New Releases
New Cactus Lee album is full of silver linings and Austin sounds

Cactus Lee's Kevin Dehan started writing Lee's Dream on the road.
Austin songwriter Kevin Dehan, core of the always-shifting group Cactus Lee, celebrates the digital and retail release today of the new LP Lee's Dream. As luck would have it, the temperate spring day ended up being the perfect match for this laid-back collection of songs: neither relentlessly sunny nor as melancholy as the recent releases before it.
Lee's Dream, featuring instrumental performances by Jack Montesinos and Joe Roddy of The Point and Lindsey Verrill of Little Mazarn, is his second album with Western Vinyl, an Austin indie label formed in 1998.
With or without the label, Cactus Lee releases have come at a steady clip of one per calendar year since 2019, which saw two LPs including the eponymous Cactus Lee. Dehan says at first his motivation to put out albums at this speed was simply to keep up with his own inspiration.
Although being on a label affords artists more promotional resources, the promotion of each release tends to slow the growth of the overall discography. But Dehan wrote much of this album while on the road and recorded it quickly. It was ultimately the label matching his pace.
Dehan sounds like a remarkably go-with-the-flow type of songwriter — both in conversation and in the resulting tunes. Digging deeper only pulls up more of the same. After playing more "serious and slower" songs in his words on tour, he was ready to play something a little more upbeat. And Lee's Dream was born.

"When I go out on tour, I'll have a batch of songs that I'm playing for that tour," says Dehan. "And then it's easy to think about what style of songs would be fun to play. So if I'm out there and I'm like, I need more songs that are upbeat ... then I'll focus on that."
The track "Easy Money," one of the more upbeat and old-fashioned songs on the album, was the first written for the record and was inspired by a visit to a replica of Guy Clark’s basement room, where Dehan reflected on the time the legendary iconic country singer-songwriter and luthier spent time working, writing, and smoking cigarattes. It seems to share some distant DNA with the Bob Dylan jaunt-turned-standard "Don’t Think Twice, It’s All Right," both of them pleasant tunes delivering sarcastic send-offs: "Kick me down the road, honey, I'm easy money."

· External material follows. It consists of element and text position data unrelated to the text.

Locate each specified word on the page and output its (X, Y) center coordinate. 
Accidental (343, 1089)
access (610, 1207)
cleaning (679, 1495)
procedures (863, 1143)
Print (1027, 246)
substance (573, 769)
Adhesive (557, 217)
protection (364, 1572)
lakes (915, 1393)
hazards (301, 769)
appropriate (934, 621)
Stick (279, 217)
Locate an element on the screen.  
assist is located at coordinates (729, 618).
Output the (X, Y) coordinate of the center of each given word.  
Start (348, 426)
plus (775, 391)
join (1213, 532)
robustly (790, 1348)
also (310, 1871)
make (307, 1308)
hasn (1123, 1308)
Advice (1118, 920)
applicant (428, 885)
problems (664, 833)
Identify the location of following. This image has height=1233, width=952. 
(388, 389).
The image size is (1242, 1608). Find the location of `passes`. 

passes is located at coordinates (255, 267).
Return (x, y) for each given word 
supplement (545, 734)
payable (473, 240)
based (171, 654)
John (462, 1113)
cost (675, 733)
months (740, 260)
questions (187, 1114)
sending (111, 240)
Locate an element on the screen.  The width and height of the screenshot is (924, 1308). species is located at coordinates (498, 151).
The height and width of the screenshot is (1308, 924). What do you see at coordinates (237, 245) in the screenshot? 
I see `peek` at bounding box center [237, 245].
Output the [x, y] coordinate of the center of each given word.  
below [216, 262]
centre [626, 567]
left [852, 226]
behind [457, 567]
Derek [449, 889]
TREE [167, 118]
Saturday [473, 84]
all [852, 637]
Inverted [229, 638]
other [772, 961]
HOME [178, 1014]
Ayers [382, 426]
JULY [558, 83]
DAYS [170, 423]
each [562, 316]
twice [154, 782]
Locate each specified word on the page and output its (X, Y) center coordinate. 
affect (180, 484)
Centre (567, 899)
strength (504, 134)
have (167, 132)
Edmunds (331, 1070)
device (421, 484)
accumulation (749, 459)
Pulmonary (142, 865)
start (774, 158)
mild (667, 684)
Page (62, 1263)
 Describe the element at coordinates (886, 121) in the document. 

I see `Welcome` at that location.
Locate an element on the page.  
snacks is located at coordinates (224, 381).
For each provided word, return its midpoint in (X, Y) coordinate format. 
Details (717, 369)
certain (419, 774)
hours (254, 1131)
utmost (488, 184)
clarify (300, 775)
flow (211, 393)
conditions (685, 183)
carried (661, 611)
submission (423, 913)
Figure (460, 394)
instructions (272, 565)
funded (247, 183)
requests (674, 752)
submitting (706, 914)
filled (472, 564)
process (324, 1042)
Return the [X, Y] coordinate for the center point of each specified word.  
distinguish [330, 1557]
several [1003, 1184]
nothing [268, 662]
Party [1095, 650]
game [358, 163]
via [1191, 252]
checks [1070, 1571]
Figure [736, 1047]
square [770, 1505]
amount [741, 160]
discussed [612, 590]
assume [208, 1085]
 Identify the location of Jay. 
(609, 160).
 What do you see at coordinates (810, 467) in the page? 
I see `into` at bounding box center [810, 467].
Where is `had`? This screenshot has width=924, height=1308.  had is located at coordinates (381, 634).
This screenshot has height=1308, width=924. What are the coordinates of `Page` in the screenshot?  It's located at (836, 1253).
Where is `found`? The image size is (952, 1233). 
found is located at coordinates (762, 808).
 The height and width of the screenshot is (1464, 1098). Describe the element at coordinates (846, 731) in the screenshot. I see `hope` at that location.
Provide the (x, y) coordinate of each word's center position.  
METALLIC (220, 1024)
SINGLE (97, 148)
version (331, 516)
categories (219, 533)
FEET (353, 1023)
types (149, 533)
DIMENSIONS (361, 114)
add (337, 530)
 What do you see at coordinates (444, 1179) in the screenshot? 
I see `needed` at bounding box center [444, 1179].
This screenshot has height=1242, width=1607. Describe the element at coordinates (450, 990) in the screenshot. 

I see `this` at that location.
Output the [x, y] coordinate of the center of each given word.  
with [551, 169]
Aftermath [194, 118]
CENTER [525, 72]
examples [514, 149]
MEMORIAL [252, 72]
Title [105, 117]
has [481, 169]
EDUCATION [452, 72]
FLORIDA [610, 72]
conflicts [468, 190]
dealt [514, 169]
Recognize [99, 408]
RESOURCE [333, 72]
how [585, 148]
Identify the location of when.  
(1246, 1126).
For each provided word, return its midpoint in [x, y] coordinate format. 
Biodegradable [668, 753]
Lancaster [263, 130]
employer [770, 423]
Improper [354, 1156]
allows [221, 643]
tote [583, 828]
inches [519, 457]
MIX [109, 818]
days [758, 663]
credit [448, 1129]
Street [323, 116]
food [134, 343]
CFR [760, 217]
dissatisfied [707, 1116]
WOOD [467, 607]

Other tracks like "Dead Dillo," "Bad Luck," and "Fool's Gold" might make fans question if this really is a happier album, but there's always a silver lining — enjoying getting older, being by someone's side in a "heavy time," or just riding out a dreamy guitar solo.
This tonal dichotomy that's all over the album is one of the best longtime traditions in country music, and it's completely reasonable for listeners to describe Cactus Lee as a country project. Producer Billy Horton even "pushed Dehan toward classic country songs and production choices" while recording in his Wyldwood studio, according to press materials for Lee's Dream. However, Dehan doesn't identify much with the country label, invoking the country mainstream as a foil to his own tunes.
"I'm from Texas, so I make music that is, I think...a Texas type of music. A friend of mine has said it's more of like an Austin kind of music, which combines more blues and country," he says. "I mean, I won't get played on country radio, ever."
If the genre is just Austin, so be it. That's all the better for a town that loves self-referential art.
"I think it's partly from just not having left Austin, and then you get deeper into seeing what's around you," Dehan says.
Cactus Lee is playing a release show April 10 at midnight at the Continental Club. Calder Allen goes on in the slot before, starting at 10 pm.
Lee's Dream is available to stream and purchase on Bandcamp and other major streaming platforms. Vinyls were released February 21 and are still available.